Opinión

Objetivo reinventar

Existe en los ámbitos razonablemente ilustrados de este país nuestro, una arraigada aunque no vieja costumbre que consiste en suponer que lo tradicional ha perdido su interés y que a aquello que le pertenecía por derecho es necesario reinventarlo. Hace unos días, un concursante de uno de estos interesantes programas que desean elegir un chef desde las filas de la afición decidió atizarle al cachopo asturiano de toda la vida un añadido de canela que acabó abruptamente con el histórico plato, una oferta culinaria honrada y sin pretensiones muy en la línea del carácter aguerrido que caracteriza a la gente del norte. Porque el cachopo no es otra cosa que un par de filetones de buena ternera rellenos de queso y jamón serrano empanados y fritos en aceite abundante. Quien es capaz de comerse un cachopo con patatas fritas es capaz de cualquier cosa en materia de manteles, pero cierto es también que en mi opinión los asturianos son la gente con mejor apetito del mundo y razones tengo hijas de mi propia experiencia para emitir semejante dictamen.

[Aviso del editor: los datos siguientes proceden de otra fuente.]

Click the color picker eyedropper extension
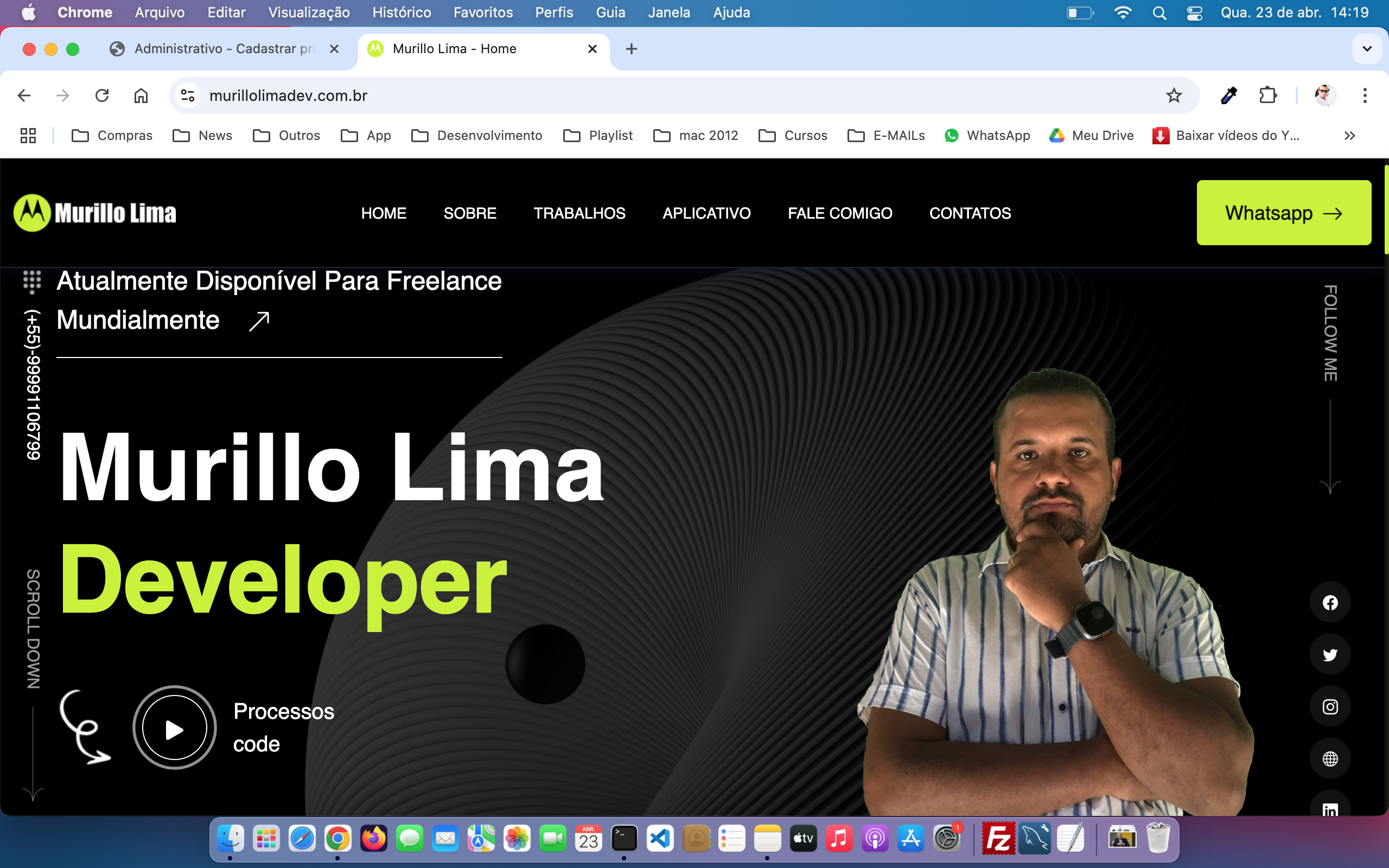 (x=1228, y=95)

En los ámbitos culinarios se ha abierto paso este peligroso capricho que nos ha ofrecido delirios tan ridículos como las famosas deconstrucciones a las que confunda Dios, esas que sirven la tortilla de patata en copa de cóctel, o chifladuras que pretenden reinventar el gazpacho partiendo del fresón, la sandía o cualquier otra materia que sustituya sin razón ni autoridad alguna al tomate y el pepino que hicieron de semejante plato pastor una de las delicias del Imperio de Occidente. El caso es joder, dicho con perdón.

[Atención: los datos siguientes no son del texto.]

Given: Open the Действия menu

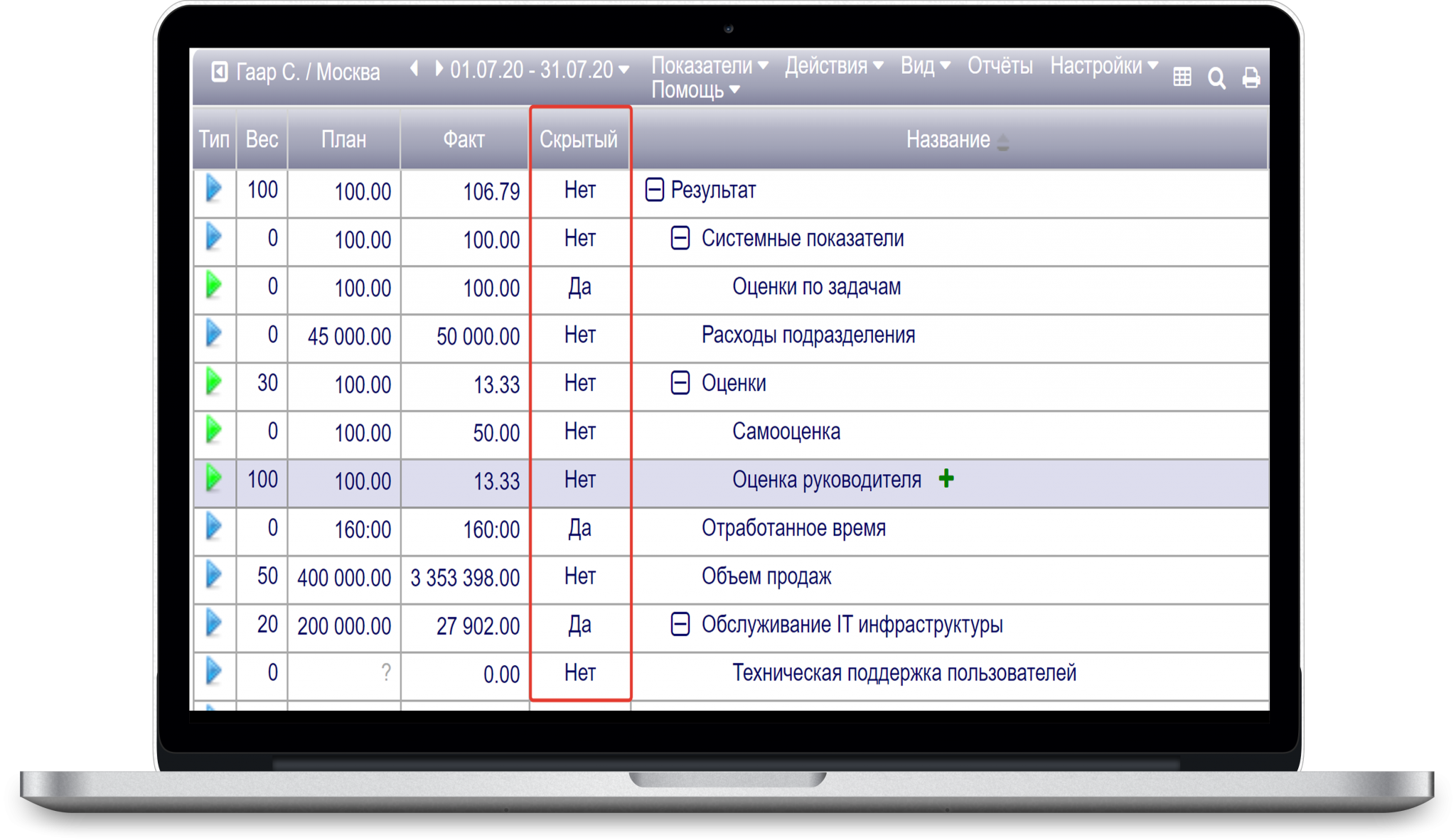Looking at the screenshot, I should (x=834, y=66).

Esta obsesión por renovar lo que pertenece al pasado sin preguntarse cosas más allá de la pura exigencia de cargarse lo que supuestamente se ha quedado obsoleto, se ha adueñado también de los directores escénicos, personajes a menudo de difícil carácter a los que les fascina impactar al público y se han empeñado en someter los clásicos a una suerte de deconstrucción con resultados muy desiguales aunque en general muy polémicos que debe ser la parte más mollar del objetivo. Situar Mcbeth en el swinging London, de los 60 o trasladar la acción de una comedia de Lope hasta el Madrid multirracial de nuestro siglo es una apuesta osada que produce sarpullido. Yo no lo aconsejaría nunca y huyo de estos trastornos como de la peste. Pero hay gente para todo.